Stored data entries:
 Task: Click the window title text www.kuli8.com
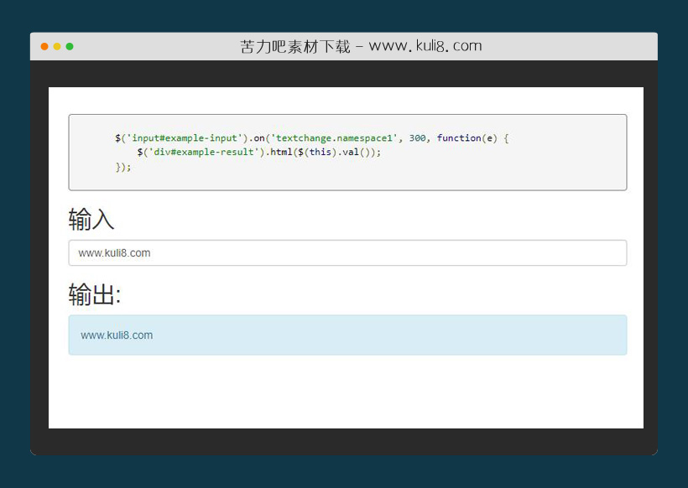click(425, 46)
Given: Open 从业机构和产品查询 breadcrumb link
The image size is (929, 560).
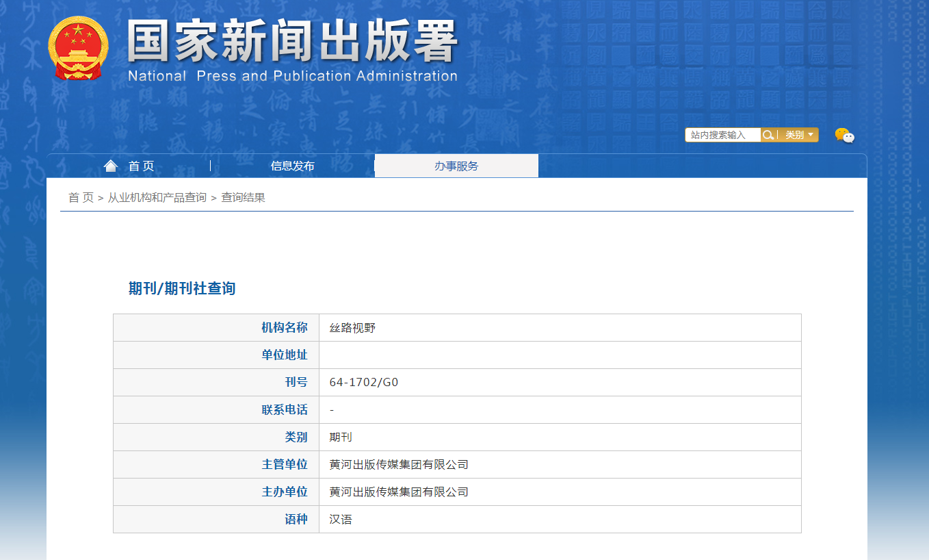Looking at the screenshot, I should (157, 198).
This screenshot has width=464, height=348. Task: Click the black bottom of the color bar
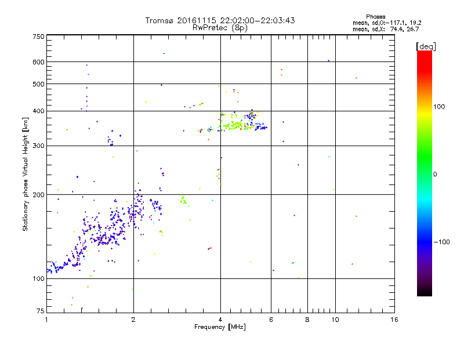[425, 292]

* Task details *
Your reply should restate every entry exactly, with the pictures left out.

* Answer area *
 Task: Click the window title text www.kuli8.com
click(425, 46)
Given: Open 从业机构和产品查询 breadcrumb link
The image size is (929, 560).
Looking at the screenshot, I should (157, 198).
This screenshot has width=464, height=348. Task: Click the black bottom of the color bar
[425, 292]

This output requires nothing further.